Problem:
Count the lines below in which "will" appears, then give that number by itself.

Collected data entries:
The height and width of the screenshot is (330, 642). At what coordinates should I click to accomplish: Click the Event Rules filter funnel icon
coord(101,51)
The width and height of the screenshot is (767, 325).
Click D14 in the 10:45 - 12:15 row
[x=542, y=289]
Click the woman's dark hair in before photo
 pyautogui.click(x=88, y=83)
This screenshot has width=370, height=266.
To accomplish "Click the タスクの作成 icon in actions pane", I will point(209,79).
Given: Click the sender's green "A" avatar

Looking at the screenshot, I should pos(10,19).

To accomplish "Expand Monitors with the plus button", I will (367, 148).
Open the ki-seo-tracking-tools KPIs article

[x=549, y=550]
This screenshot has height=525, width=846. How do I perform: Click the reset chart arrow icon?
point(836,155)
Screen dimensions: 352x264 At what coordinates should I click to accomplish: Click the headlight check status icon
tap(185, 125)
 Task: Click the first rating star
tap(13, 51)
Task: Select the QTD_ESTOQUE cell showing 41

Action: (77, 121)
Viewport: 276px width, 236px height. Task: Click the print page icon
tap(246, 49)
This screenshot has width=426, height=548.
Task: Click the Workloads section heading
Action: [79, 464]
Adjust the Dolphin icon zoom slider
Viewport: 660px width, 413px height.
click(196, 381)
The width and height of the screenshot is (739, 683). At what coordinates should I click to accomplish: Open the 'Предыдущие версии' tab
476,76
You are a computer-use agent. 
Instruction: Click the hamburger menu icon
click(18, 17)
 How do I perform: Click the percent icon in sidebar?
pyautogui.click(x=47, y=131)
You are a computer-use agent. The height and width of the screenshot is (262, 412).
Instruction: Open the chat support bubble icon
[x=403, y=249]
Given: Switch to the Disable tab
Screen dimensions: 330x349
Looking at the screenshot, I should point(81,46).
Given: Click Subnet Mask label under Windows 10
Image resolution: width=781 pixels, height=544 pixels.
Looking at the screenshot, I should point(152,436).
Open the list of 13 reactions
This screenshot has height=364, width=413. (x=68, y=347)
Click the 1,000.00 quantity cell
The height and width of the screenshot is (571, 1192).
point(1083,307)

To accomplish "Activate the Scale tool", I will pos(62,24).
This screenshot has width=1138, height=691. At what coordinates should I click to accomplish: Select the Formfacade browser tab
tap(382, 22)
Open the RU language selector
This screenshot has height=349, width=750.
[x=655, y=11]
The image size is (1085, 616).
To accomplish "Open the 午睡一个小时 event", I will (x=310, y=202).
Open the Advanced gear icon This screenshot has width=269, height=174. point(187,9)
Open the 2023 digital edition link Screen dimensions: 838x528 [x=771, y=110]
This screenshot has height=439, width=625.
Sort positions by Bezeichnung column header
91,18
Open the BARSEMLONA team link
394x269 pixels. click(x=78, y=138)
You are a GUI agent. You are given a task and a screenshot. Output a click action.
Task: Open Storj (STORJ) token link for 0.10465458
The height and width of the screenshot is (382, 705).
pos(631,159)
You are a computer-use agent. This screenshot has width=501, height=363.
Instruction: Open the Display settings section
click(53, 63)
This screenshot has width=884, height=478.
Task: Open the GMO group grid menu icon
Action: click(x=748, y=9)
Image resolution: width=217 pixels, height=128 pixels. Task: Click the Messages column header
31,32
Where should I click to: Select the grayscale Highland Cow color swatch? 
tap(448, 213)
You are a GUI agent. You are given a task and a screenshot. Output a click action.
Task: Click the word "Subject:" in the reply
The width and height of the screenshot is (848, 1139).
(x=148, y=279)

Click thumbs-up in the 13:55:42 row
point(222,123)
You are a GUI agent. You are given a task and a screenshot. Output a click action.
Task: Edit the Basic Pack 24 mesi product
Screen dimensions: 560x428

Problem solution:
4